> **Your goal**: Can you convert the lines below, from the one containing "Identify the location" through the final line, inclusive, into a numbered list that leaves out blank lines?

[Opening Source material section]

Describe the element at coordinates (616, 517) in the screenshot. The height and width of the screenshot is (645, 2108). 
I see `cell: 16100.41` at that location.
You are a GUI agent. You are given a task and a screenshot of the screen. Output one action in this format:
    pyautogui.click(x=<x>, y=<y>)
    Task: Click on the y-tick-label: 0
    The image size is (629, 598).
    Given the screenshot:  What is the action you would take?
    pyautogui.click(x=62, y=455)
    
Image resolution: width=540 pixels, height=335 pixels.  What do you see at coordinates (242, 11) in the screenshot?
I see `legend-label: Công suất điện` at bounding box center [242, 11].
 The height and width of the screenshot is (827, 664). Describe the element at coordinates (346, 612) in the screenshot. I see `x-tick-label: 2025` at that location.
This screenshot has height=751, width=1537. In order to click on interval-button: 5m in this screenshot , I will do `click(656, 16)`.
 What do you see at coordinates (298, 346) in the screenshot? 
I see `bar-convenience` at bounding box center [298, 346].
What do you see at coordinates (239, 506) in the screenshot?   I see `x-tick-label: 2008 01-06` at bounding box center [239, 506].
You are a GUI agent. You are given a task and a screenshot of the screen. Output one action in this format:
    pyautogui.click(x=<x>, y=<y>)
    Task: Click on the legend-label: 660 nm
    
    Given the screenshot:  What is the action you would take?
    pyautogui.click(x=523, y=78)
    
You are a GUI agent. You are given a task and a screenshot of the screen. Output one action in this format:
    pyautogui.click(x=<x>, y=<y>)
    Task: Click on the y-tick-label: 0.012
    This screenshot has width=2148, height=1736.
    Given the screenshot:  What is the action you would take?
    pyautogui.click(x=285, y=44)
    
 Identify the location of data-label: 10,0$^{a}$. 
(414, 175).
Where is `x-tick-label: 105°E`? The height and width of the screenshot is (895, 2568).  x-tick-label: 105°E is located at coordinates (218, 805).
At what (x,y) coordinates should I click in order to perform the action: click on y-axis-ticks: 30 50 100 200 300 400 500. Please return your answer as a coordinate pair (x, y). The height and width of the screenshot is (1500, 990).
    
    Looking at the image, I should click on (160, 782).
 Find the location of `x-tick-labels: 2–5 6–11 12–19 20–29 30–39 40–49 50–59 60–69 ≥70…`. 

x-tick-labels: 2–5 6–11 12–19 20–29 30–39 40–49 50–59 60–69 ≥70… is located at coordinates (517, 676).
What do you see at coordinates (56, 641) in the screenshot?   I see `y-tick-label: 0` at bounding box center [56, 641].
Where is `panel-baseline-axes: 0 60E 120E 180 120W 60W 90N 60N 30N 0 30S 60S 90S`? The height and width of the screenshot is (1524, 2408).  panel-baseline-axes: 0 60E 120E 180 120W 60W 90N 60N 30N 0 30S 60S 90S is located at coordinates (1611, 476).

[Closing Source material section]

> **Task response**:
1.  Identify the location of data-label: 10,0$^{a}$. 
2. (414, 175).
3. Where is `x-tick-label: 105°E`? The height and width of the screenshot is (895, 2568).  x-tick-label: 105°E is located at coordinates (218, 805).
4. At what (x,y) coordinates should I click in order to perform the action: click on y-axis-ticks: 30 50 100 200 300 400 500. Please return your answer as a coordinate pair (x, y). The height and width of the screenshot is (1500, 990).
5.     Looking at the image, I should click on (160, 782).
6.  Find the location of `x-tick-labels: 2–5 6–11 12–19 20–29 30–39 40–49 50–59 60–69 ≥70…`. 
7. x-tick-labels: 2–5 6–11 12–19 20–29 30–39 40–49 50–59 60–69 ≥70… is located at coordinates (517, 676).
8. What do you see at coordinates (56, 641) in the screenshot?   I see `y-tick-label: 0` at bounding box center [56, 641].
9. Where is `panel-baseline-axes: 0 60E 120E 180 120W 60W 90N 60N 30N 0 30S 60S 90S`? The height and width of the screenshot is (1524, 2408).  panel-baseline-axes: 0 60E 120E 180 120W 60W 90N 60N 30N 0 30S 60S 90S is located at coordinates (1611, 476).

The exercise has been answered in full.